Thursday 29 September 2011

Mystics or Rationalists at the Ingleby

The following article was written during a particularly arduous gallery assistant shift in August and, while now a full month out of date, deserves to stand as a record (mainly to myself) of what I am inspired by, and horrified by, in contemporary art.

After a few weeks away from the computer I return. Yes I know that it is the festival and I should be spending every waking hour trawling lesser known venues for under appreciated talent but, quite frankly, after six years of elbowing my way through plastic poncho clad crowds I have morphed into… a festival Scrooge. My best friend in the world (who multitasks as a rather fab actress) came to stay with me for the start of August. While out jogging one morning - something I neither enjoy, nor am seeing any significant benefit from, a passer by was heard to shout, ‘The Festival wankers have arrived!’ I turned to look at my friend clad in rather sleek black Lycra and sporting a pare of sun glasses in the rain and was rather inclined to agree with said passing Edinburgian. With this in mind I retired for the entirety of the month to the secluded comfort of my flat. There has however been a few exceptions to this rule - each coinciding with a bout of rain, a resultant illness and a vow not to go out until September.

The Ingleby Gallery proved worth braving the elements for. ‘Mystics or Rationalists’ takes its title from Sol LeWitt’s seminal Sentences on Contemporary Art. I was skeptical on arrival when presented with a ‘Welcome’ mat as the first piece on display by the artist Ceal Floyer. I have just looked at the website to find that, ‘Ceal Floyer’s work challenges us to re-examine the world around us,’ my mistake, I thought that that was the object of contemporary art. A welcome mat, rather than doing this, should be confined to the Homebase bargain bin. Do not get me wrong, Homebase is my Narnia; a place of dreams which, once entered, many a Sunday DIY dabbler may not return. This as may be the Welcome-mat-as-art conundrum symbolises a depressing relic of the early naughties when the artist pallet was made up of a set of letraset transfers and a ruler disguising itself as an alphabet. Needless to say, the exhibition improved markedly on entering.

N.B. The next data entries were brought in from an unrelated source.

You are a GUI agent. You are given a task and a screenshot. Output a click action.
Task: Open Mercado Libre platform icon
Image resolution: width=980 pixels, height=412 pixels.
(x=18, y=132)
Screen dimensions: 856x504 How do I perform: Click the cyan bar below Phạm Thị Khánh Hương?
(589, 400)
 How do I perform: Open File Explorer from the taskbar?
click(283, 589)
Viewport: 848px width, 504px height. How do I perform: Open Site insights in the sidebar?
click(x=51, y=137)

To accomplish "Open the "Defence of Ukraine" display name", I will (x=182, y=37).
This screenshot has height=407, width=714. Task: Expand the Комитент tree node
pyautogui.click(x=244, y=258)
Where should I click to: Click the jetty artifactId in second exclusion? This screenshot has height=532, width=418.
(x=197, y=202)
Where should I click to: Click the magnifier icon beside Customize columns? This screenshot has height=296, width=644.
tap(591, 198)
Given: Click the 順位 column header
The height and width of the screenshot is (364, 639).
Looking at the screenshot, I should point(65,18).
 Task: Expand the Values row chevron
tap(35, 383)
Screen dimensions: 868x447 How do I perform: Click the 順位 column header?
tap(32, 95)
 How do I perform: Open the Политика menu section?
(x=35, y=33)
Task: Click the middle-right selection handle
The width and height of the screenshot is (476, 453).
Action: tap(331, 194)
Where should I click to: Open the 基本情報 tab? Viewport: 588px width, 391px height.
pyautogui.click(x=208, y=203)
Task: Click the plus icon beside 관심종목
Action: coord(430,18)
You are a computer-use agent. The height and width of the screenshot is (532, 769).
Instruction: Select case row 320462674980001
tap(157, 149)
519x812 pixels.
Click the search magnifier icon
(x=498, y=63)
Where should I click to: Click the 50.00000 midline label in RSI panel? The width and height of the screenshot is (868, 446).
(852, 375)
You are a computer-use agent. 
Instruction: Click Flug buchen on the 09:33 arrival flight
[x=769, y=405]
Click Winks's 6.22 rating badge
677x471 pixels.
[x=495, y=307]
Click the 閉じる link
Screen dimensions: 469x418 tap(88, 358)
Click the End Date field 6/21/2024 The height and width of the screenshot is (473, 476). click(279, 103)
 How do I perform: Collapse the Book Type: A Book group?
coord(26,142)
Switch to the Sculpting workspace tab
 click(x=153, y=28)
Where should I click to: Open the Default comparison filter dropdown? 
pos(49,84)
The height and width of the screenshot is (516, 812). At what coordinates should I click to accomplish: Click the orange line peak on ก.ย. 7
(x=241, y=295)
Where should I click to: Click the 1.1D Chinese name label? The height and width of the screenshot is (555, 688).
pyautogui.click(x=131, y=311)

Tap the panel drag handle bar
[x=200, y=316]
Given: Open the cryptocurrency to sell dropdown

‘Mystics or Rationalists’ is packed with big names; Susan Hiller, Cornelia Parker, Katie Paterson, yet each piece was small, unassuming and reverently selected (with exemption of Susan Hiller’s homages). A shelf of stunningly functionless marble ’Globes’ by Iran do Espirito Santo based on light fittings (so I was informed) were wittily presented not in plinth nor cabinet form but on a simple shelf jutting out from the wall, as if being proffered for use, were they to have one. The Ingleby Gallery website describes him as, ‘Often working on an ambitious scale, [where] he wryly subverts the Minimalist tradition through his abstracted sculptures of familiar everyday objects made strange by their disorientating size and incongruous materials.’

Another stand out piece for me was Cornelia Parker’s ‘Bullet Drawings’ made from lead bullets drawn into wire and set suspended in glass frames. While I know her mainly for blowing up sheds and the likes, these bullet drawings, while quieter, encapsulated a similar cyclical quality between destruction and regeneration. So, Cornelia Parker blows things up. ‘Blow something up’ would be one of those ambiguous crossword clues with duel and completely unrelated meanings; exploding matter and enlarging or scaling up. Both definitions could be used to describe Parker’s practice, both are rooted in science. At this point a glimmer of GCSE Physics returns to me, The Conservation of Energy where, ‘Nothing can be created or destroyed, it just moves from one state to another.’ Parker definitely falls in the ‘Rationalist’ part of the title.

Something should also be said about Simon Starling’s ‘Autoxylopyrocycloboros’; a self-generating piece of work exhibited in slide projected format. Come to think of it this is not unrelated to my hypothesis that Cornelia Parker has based her entire career on the Conservation of Energy Theory. Starling’s piece was a number of photos shown on a continuous loop accompanied by a clicking, wiring soundtrack which now places the carousel slide projector in the retro category. The stills showed the artist progressively (or digressionally) attacking a boat he was in while feeding the debris into the boat’s furnace. This goes on until of course only the furnace remained and, with neither fuel nor boat to power, it sunk into the river. While this could be read as a depressing morality tale, I prefer to see it more rationally. Maybe next time this is shown the boat will be solar powered, the furnace will be electric… and the slide projector will have been replaced by HD, 3D surround cinema. For, while I may be pessimistic about the Scottish weather, creativity is not a sinking ship eaten up by the technological furnace. If I were to be rational about it!

1 comment:

  1. that was a great piece jamie - don't think i could ever write like that! but the jogging DOES have effect - you are wippet thin these days!